Note: This superblock is not designed for Payments. It is designed to hold QoS levels for the entire network.
- The superblock is accepted by the miner who mines the superblock.
- The network stores the superblocks disseminated data in a format of QoS percentage by Public IP. This allows the local miner to see her/his own QoS level.
The mining thread in BiblePay-QT will have a dedicated process to request leased document hashes attached to transactions in a list.
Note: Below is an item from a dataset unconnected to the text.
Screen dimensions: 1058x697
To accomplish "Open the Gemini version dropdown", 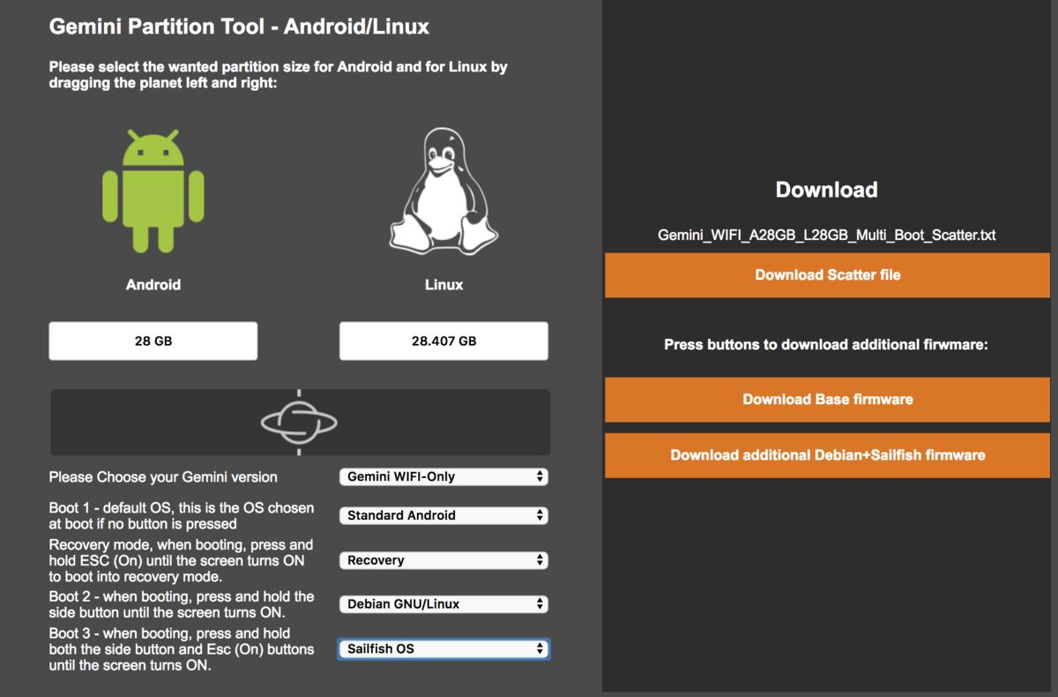I will pos(443,476).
It will automatically issue commands through the IPFS local API to instruct IPFS to pin these documents. (Later, content-ranges will be queried by sancs against the local miner, so pinning is necessary to survive garbage collection).
Once the local IPFS repository (on the miners machine) is pinned, BiblePay will run a garbage collection process on the miners IPFS node- this will physically delete any documents that are no longer leased, or documents that are marked for deletion (conforming to GDPR guidelines).
Heat Payments are modified to: Look Up Yesterdays QoS level for the solving IP. Reward is QoS Level * Heat Payment Reward. The solution must have an IPFS Miner's signature (IE block cannot be forged by another miner).
With this system, BiblePay would then gain the disk space utilization available over hundreds of mining machines. Miners who have very small hard drives will be compensated less, because some of their IPFS hashes will be missing (resulting in lower QoS).
With this large network storage capacity, it will facilitate Christian video content uploads (IE a bulk converter for Christian YouTube content, for example).
Hashing: POBH is still used as our hashing algorithm. The difference being that the reward is multiplied * the QoS level of the public IP of the miner. If a node is not running IPFS and solves the block, the block reward will be very low (IE 1%).